The Dystopian Future Has Arrived for British Dogs

Microchips, surveillance, and genetic profiling are the new normal for the UK's best friends.

Douglas McCoy / Flickr

Imagine a future in which everyone is identified by a microchip implant under their skin, certain phenotypical traits have been outlawed, and the government is always watching. No, this isn’t an elevator pitch for a gritty 1984 reboot, it’s 2015 — if you’re a dog in the United Kingdom.

By April 2016, every dog in Britain will be fitted with a microchip by the age of eight weeks, on penalty of potential criminal prosecution for owners that fail to comply. And good luck evading the peering eyes of Big Brother, in a country where there’s one surveillance camera for every 11 residents.

But that’s kid stuff compared to the UK’s ban on certain dog breeds, which amounts to a program of eugenics. It’s illegal just to be a pit bull terrier, a Japanese Tosa, a Dogo Argentino, or a Fila Brasileiro, which are breeds that have been bred for fighting abilities and sometimes trained for aggression. There’s no genetic test for which dog is illegal and which is legal —- the line is much murkier. A pit bull, for example, is not so much a breed as a conglomeration of physical and behavioral traits considered to be pit bull-ish, a point that the UK government freely acknowledges. “Whether your dog is a banned type depends on what it looks like, rather than its breed or name,” according to the government literature.

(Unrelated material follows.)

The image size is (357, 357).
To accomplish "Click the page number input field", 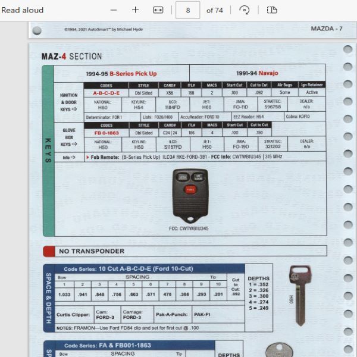I will pyautogui.click(x=187, y=10).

This Japanese Tosa weighs in at 140 pounds, and is expected to gain another 40.

DieselDemon / Flickr

And if your dog is fingered by a nervous neighbor, good luck with innocent-until-proven-guilty: “It’s your responsibility to prove your dog is not a banned type. If you prove this, the court will order the dog to be returned to you. If you can’t prove it (or you plead guilty), you’ll be convicted of a crime. You can get an unlimited fine or be sent to prison for up to 6 months (or both) for having a banned dog against the law. Your dog will also be destroyed.”

Police can take your dog even if your dog has shown no aggressive behavior and even if there has been no complaint. They can take your dog without a warrant if your dog is in a public place.

The only hope for your dog, if the powers-that-be determine it to be illegal, is the justice system, but the burden of proof is on the owner — and the animal to a certain degree — to prove a complete lack of malice. And you know what they say about proving a negative. Still, if you manage to do this, your dog’s name goes into the, no joke, Index of Exempted Dogs, a registry of dogs of banned-types. Dogs on the list can’t leave the house without a leash and muzzle, and owners must show a certificate of exemption on request from an official.

The sentence for being a well-mannered pit bull in England is never leaving the house without a leash and muzzle.

Wilfredo Rodríguez / Flickr

What’s interesting about the situation is that the violent behavior of a few (dogs in this case, but it could as easily be humans) is being used as a tool to criminalize a group to provide a feeling of safety without actually dealing with the source of the problem.

Pit bulls are not fundamentally more aggressive or dangerous than other breeds. The problem is that human owners with an interest in fighting dogs have prefered these breeds, and so we have come to associate their physical appearance with aggression. Banning those physical characteristics won’t stop people from training dogs to bite.

Similarly, there is no single category of human that is capable of committing heinous and violent acts. There’s zero evidence to suggest that barring Muslim entry or forcing Muslim registration would make American citizens safer.

Does this dog logic point to the future of the UK’s human policies? Not necessarily, but it’s hard to be hopeful when laws are passed using flawed arguments historically popular with tyrants. It’s no coincidence that in the UK you can call the police not only to report crimes, but also to report “anti-social behavior.”

When governments enforce the right to comfort, dogs and men have reason to be nervous.